Lo que se pide →
En el texto proporcionado, ¿por qué necesidades se anima a los peregrinos de habla inglesa a pedir la intercesión de Nuestra Señora de Fátima?

Texto proporcionado →
* * * * * * * * *

Queridos enfermos, acoged esta llamada de Jesús que pasará junto a vosotros en el Santísimo Sacramento y confiadle todas las contrariedades y penas que afrontáis, para que se conviertan —según sus designios— en medio de redención para todo el mundo. Vosotros seréis redentores en el Redentor, como sois hijos en el Hijo. Junto a la cruz… está la Madre de Jesús, nuestra Madre.



* * *

El Santo Padre saluda a la multitud de peregrinos en varios idiomas:

Chers pèlerins francophones, venus chercher ici, à Fatima, auprès du cœur de Marie, la Mère de Jésus, un supplément d’espérance afin d’être autour de vous source de consolation et d’encouragement sur les routes humaines: que Notre-Dame vous protège et intercède pour tous ceux que vous aimez! Ma Bénédiction vous accompagne!

I welcome the English-speaking pilgrims present today who have come from near and far. As we offer our fervent prayers to our Lady of Fátima, I encourage you to ask her to intercede for the needs of the Church throughout the world. I cordially invoke God’s blessing upon all of you, and in a particular way upon the young and those who are sick.

* * * * * * * * *

Material proporcionado →
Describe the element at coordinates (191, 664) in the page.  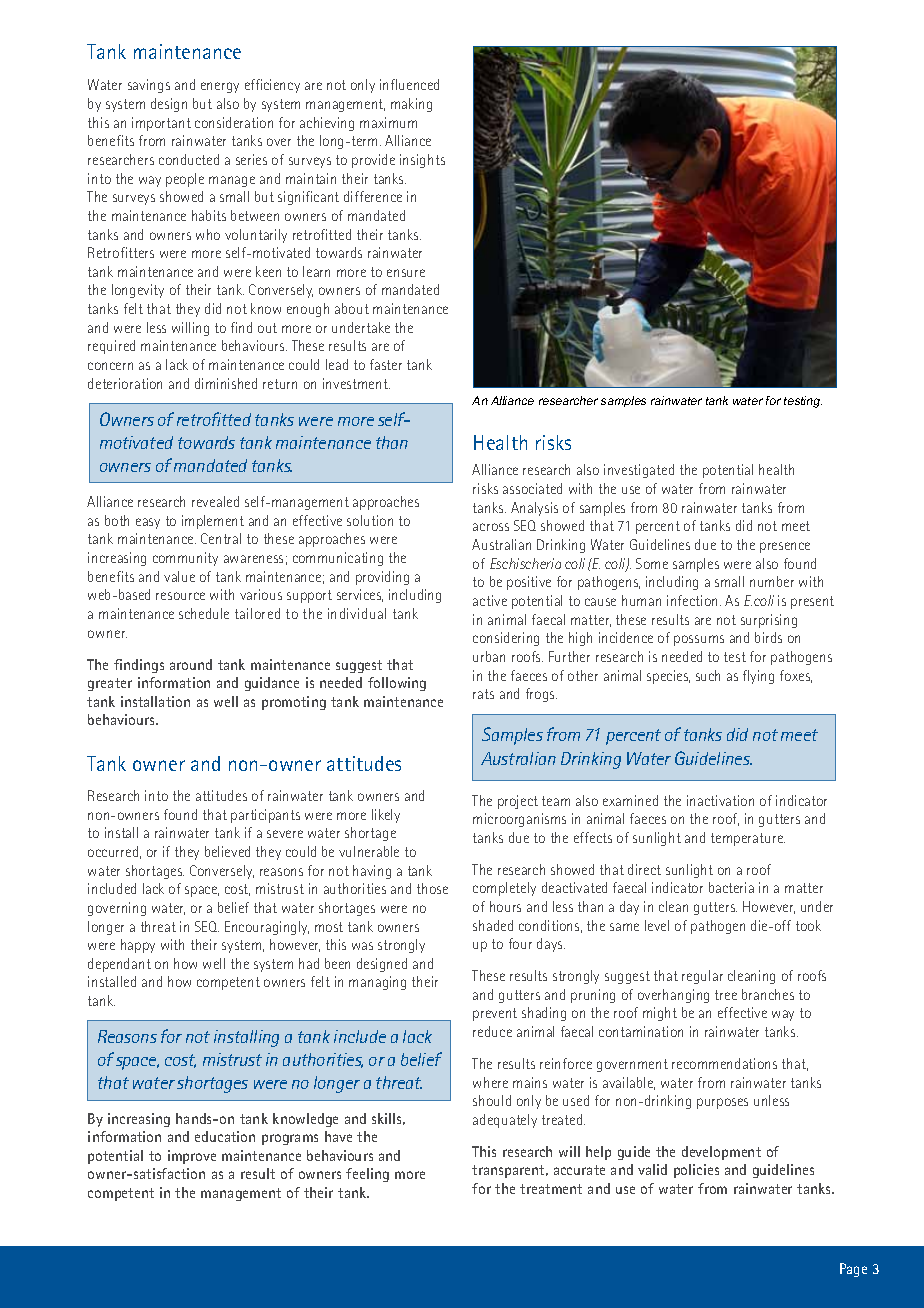
I see `around` at that location.
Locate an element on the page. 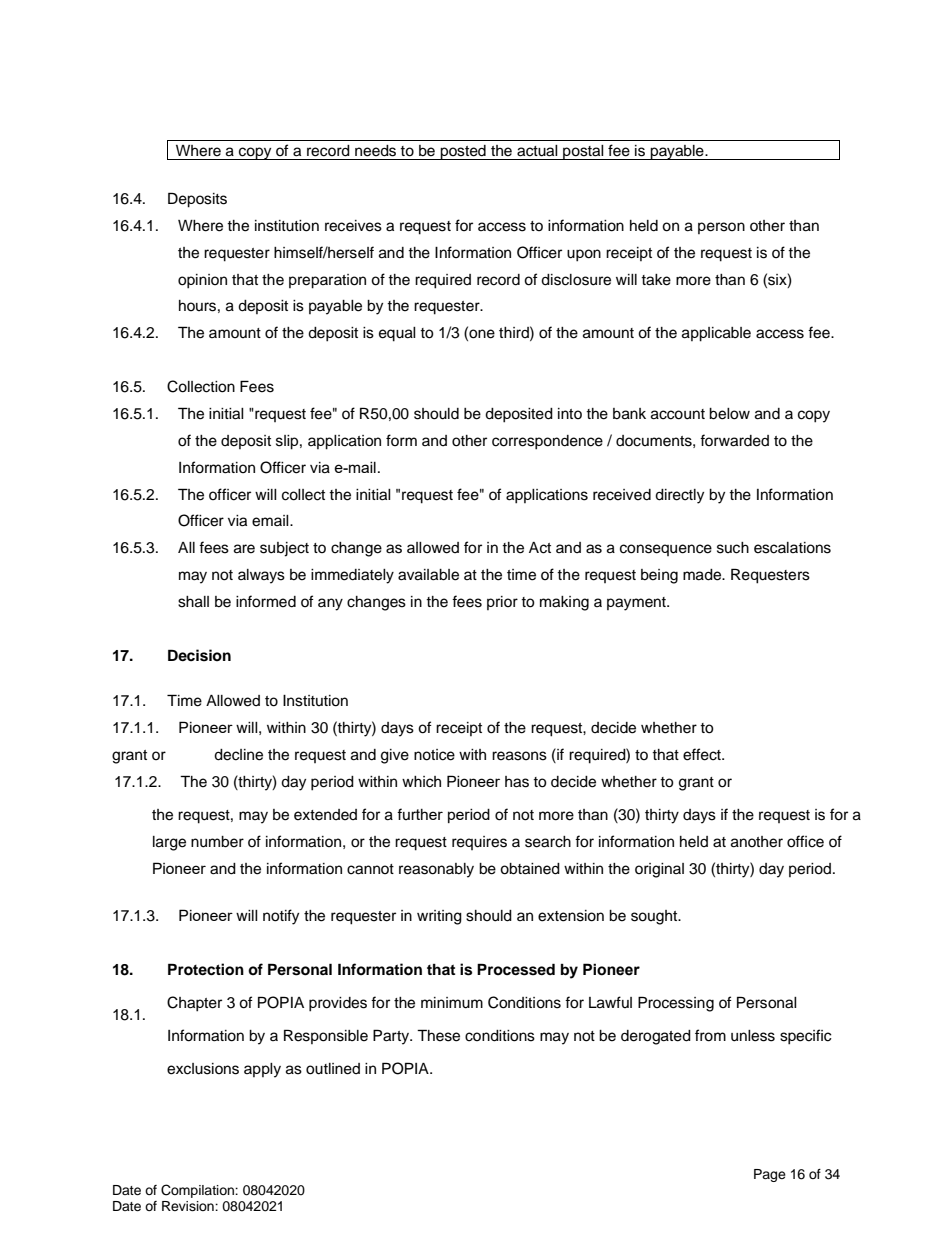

* * * * * * * * *

Solución de la tarea →
Por las necesidades de la Iglesia en todo el mundo.